M.C. GOMEZ; N. I. NEUMAN; P.J. GONZALEZ; S. D. DALOSTO; A. C. RIZZI; C. D. BRONDINO

Chascomús, Buenos Aires

Encuentro; Fourth Latin American Meeting on Biological Inorganic Chemistry (LABIC),; 2014

Aldehyde oxidoreductase from Desulfovibrio gigas (DgAOR) is a homodimeric protein belonging to the XO family of mononuclear molybdenum-containing proteins that catalyzes the two-electron oxidation of aldehyde to acid.1,2 The 3D structure of each monomer is organized into two major domains called Mo-domain and FeS-domain, which contains two Fe2-S2 clusters (FeS 1 and FeS 2). The Mo atom in its oxidized form (MoVI) is in a distorted square pyramidal coordination with two S atoms from one pyranopterin, an oxo ligand, and a OH/OH2 molecule (the catalytic labile site) in equatorial positions, and an oxo ligand in the apical position (Figure 1). FeS 1 is closer to the Mo site and is buried inside the protein in a helical domain inaccessible to solvent.
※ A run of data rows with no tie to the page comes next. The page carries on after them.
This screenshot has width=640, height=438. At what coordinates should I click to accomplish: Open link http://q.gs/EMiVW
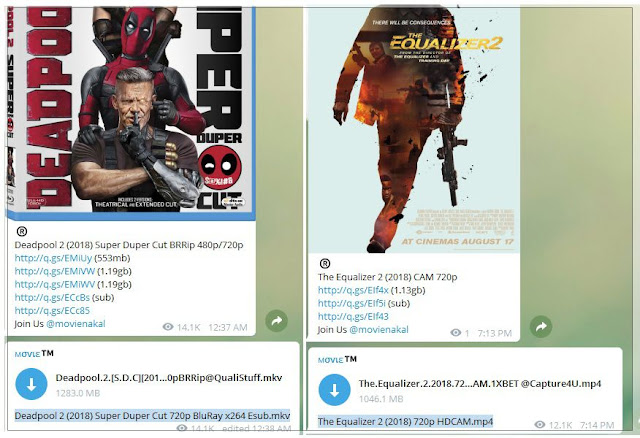tap(55, 271)
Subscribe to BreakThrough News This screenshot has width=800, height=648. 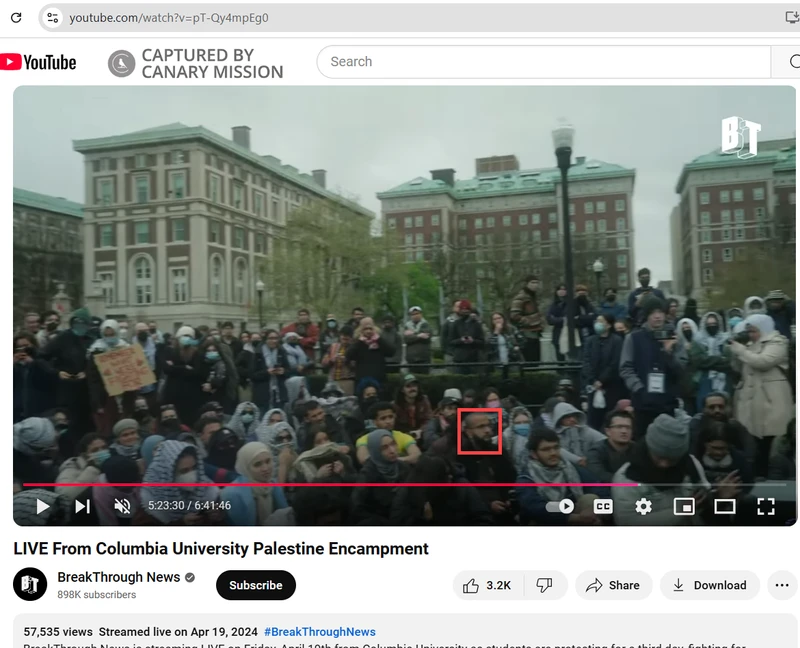255,585
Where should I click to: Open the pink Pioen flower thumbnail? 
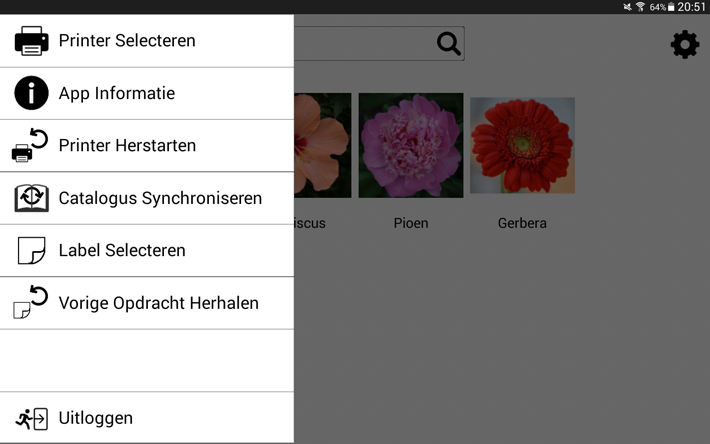(x=410, y=145)
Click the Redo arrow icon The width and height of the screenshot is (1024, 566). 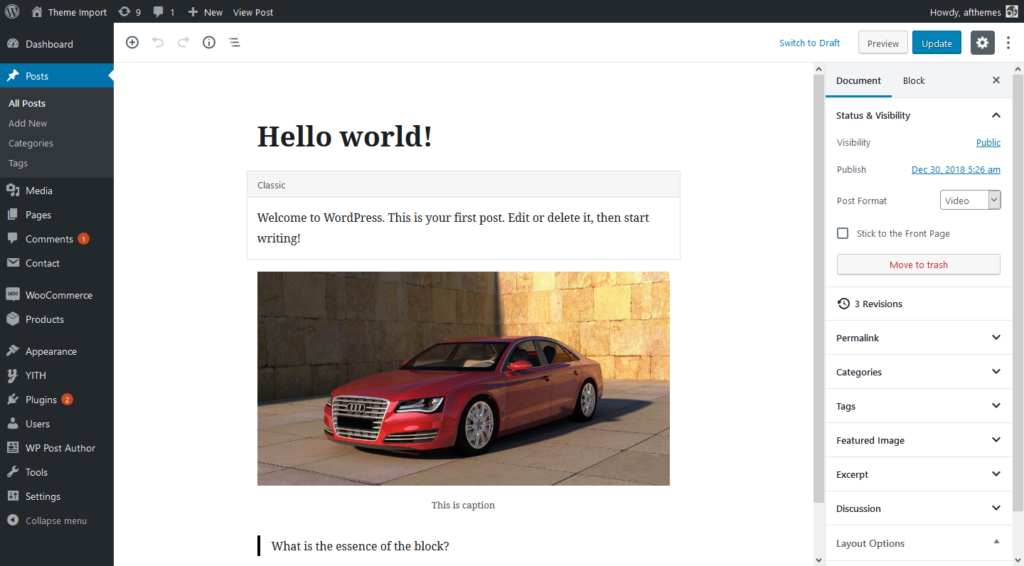(x=183, y=43)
FeS 2 and the corresponding domain is of the plant ferredoxin type and is exposed to solvent. FeS 1 and FeS 2 clusters are 15 Å and 24.4 Å away, respectively, from the Mo atom. The metal cofactors are along an electron transfer pathway that mediates electron transfer between substrate and an external electron acceptor, in which the pyranopterin moiety is essential for electron flow between Mo and FeS 1. The redox centers are paramagnetic in certain protein oxidation states and, despite the long both distances and chemical paths, they present weak magnetic couplings produced by dipolar interaction (D) and isotropic exchange J.3,4 We report here EPR studies complemented with first-principles computational simulations of reduced as-purified DgAOR and arsenite-, glycerol-(GOL), and ethylene glycol-(EDO) inhibited DgAOR. We evaluate the exchange coupling constants J associated with the pterin moiety in the different enzyme forms. These results are rationalized on the basis of the EPR properties of the Mo center and on theoretical calculations.